## MATERIAL PROVIDED
++++++++
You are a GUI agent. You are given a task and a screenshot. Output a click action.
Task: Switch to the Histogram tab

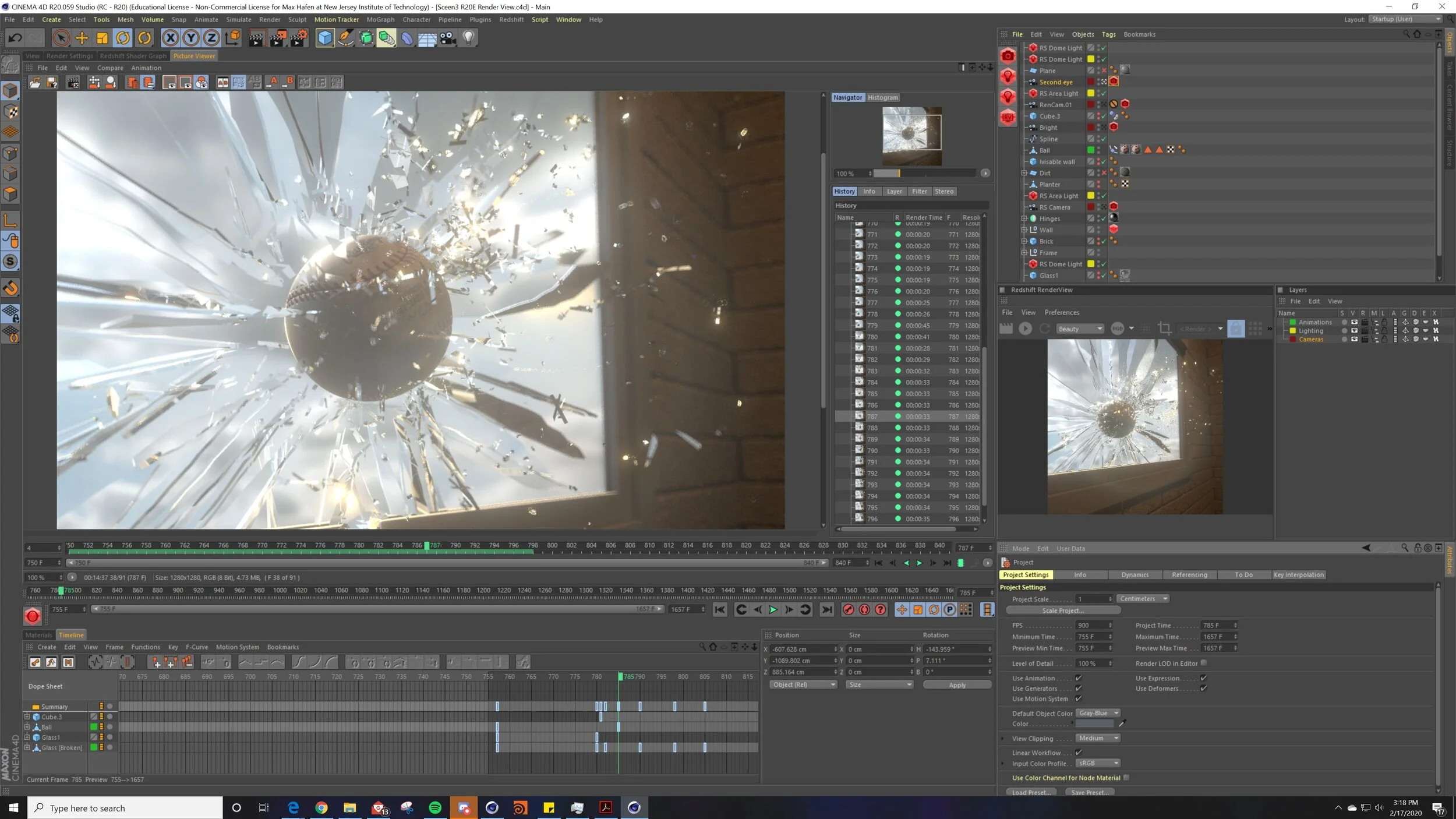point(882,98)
++++++++
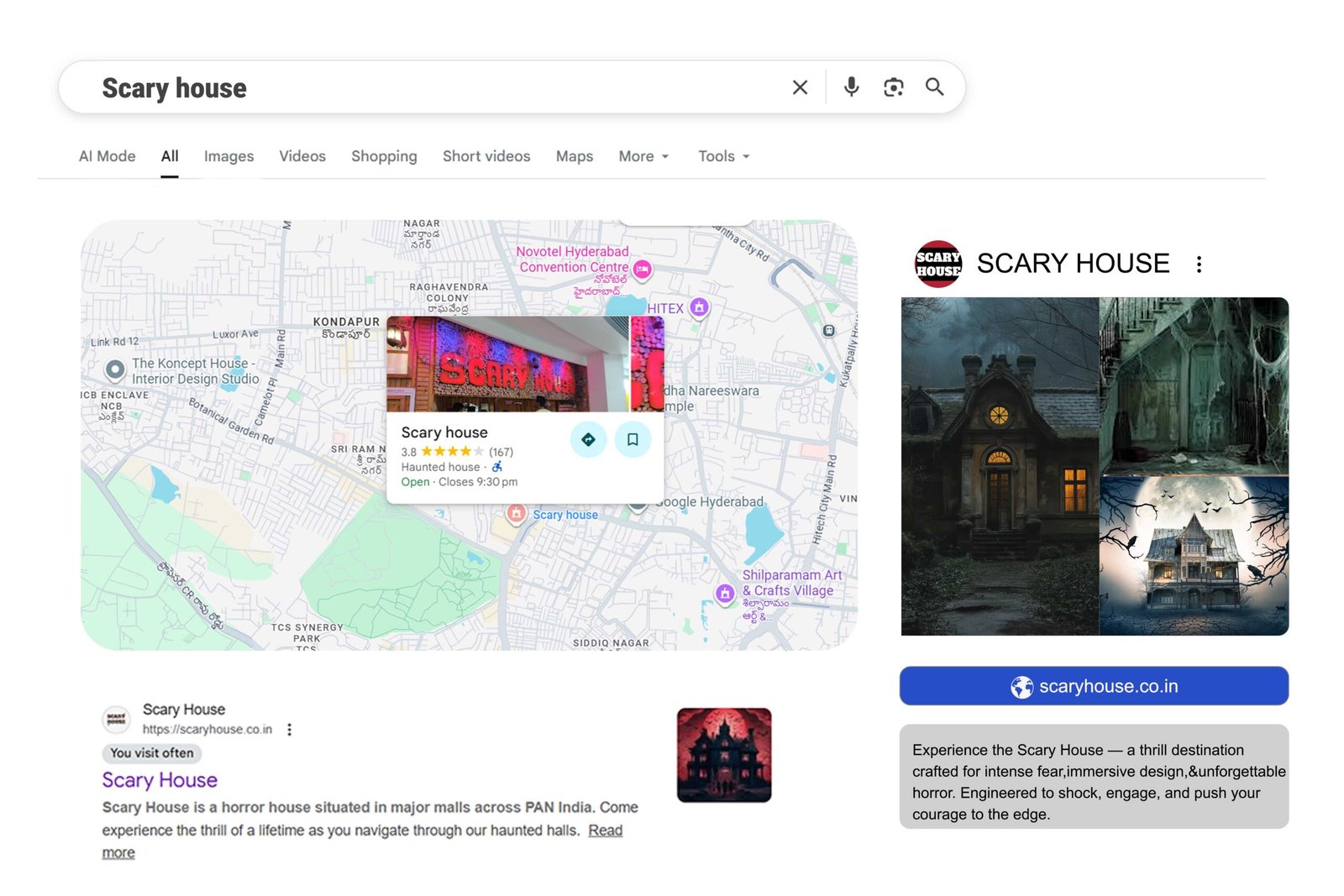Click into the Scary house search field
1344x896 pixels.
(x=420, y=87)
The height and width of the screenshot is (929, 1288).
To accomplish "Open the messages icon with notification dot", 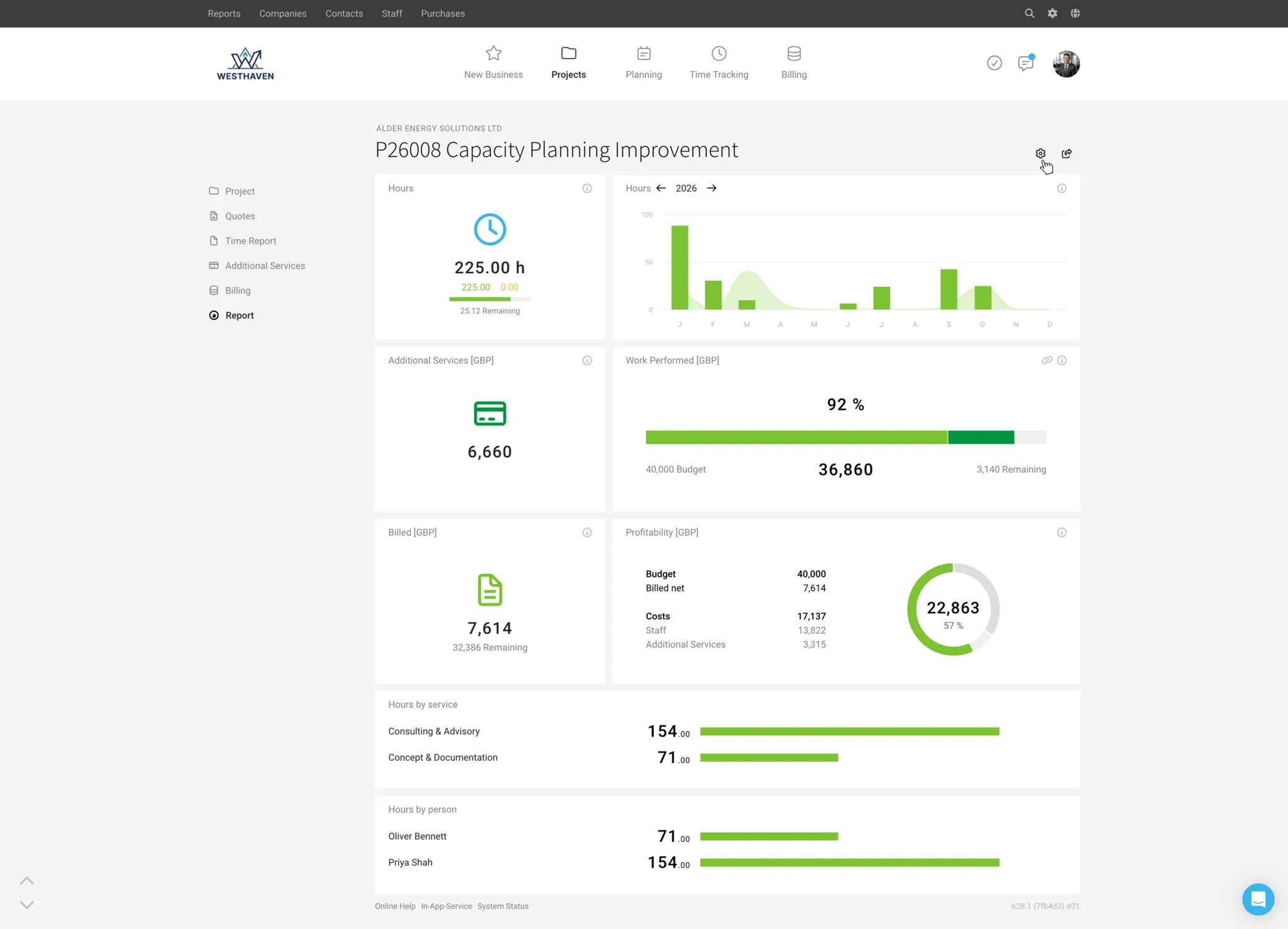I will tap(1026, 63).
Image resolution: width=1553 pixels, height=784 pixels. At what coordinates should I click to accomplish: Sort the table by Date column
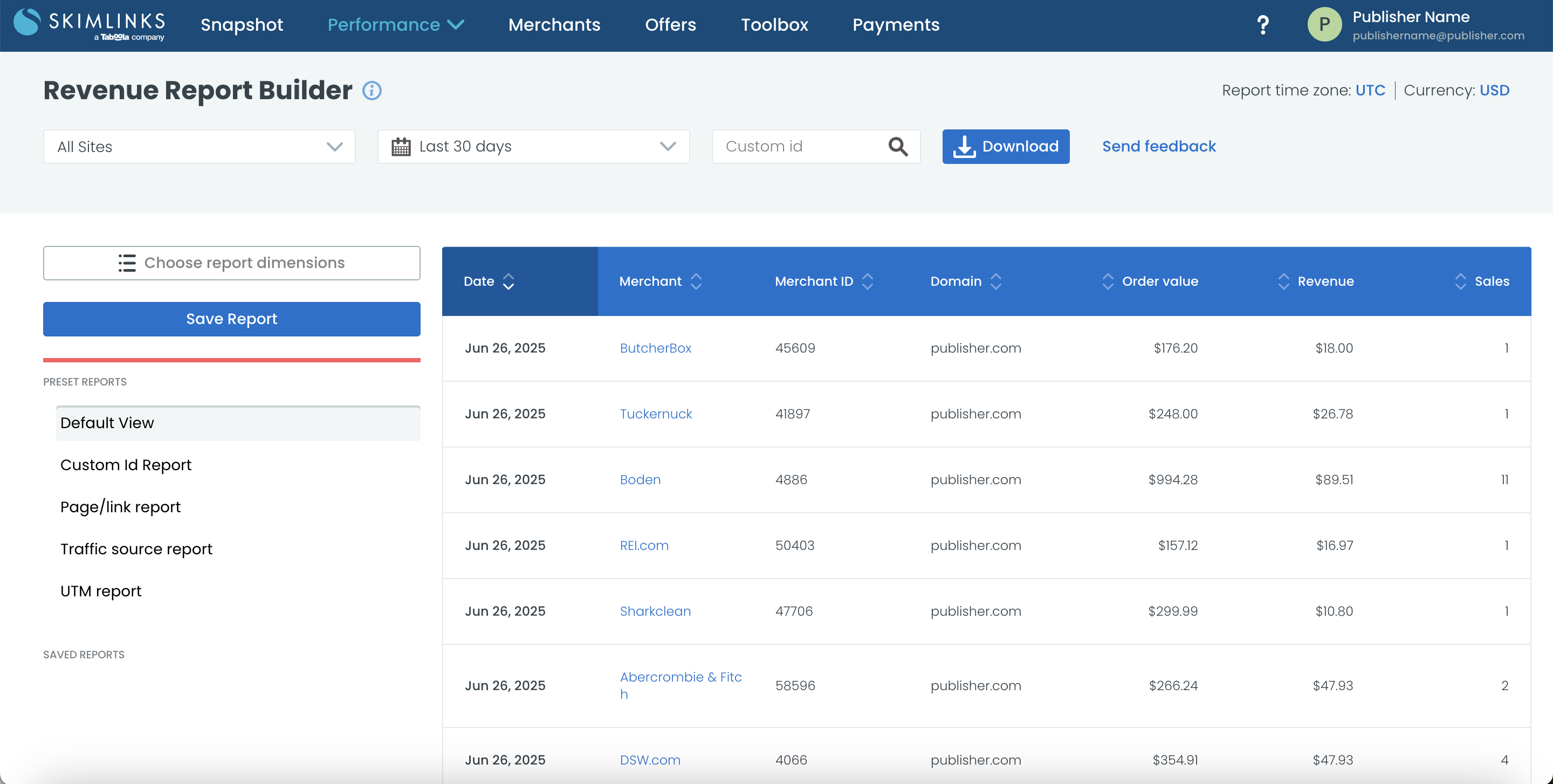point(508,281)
++++++++
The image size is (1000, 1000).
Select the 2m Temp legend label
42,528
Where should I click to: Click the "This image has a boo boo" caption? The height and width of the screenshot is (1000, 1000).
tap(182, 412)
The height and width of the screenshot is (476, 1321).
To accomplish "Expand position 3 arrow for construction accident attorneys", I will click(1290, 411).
++++++++
## THE PROBLEM
Retype the stretch from the line containing "The height and width of the screenshot is (476, 1321)." through the line containing "will click(1290, 411).", keeping every character as it appears in the rows.

## ANSWER
The height and width of the screenshot is (476, 1321).
To accomplish "Expand position 3 arrow for construction accident attorneys", I will click(1290, 411).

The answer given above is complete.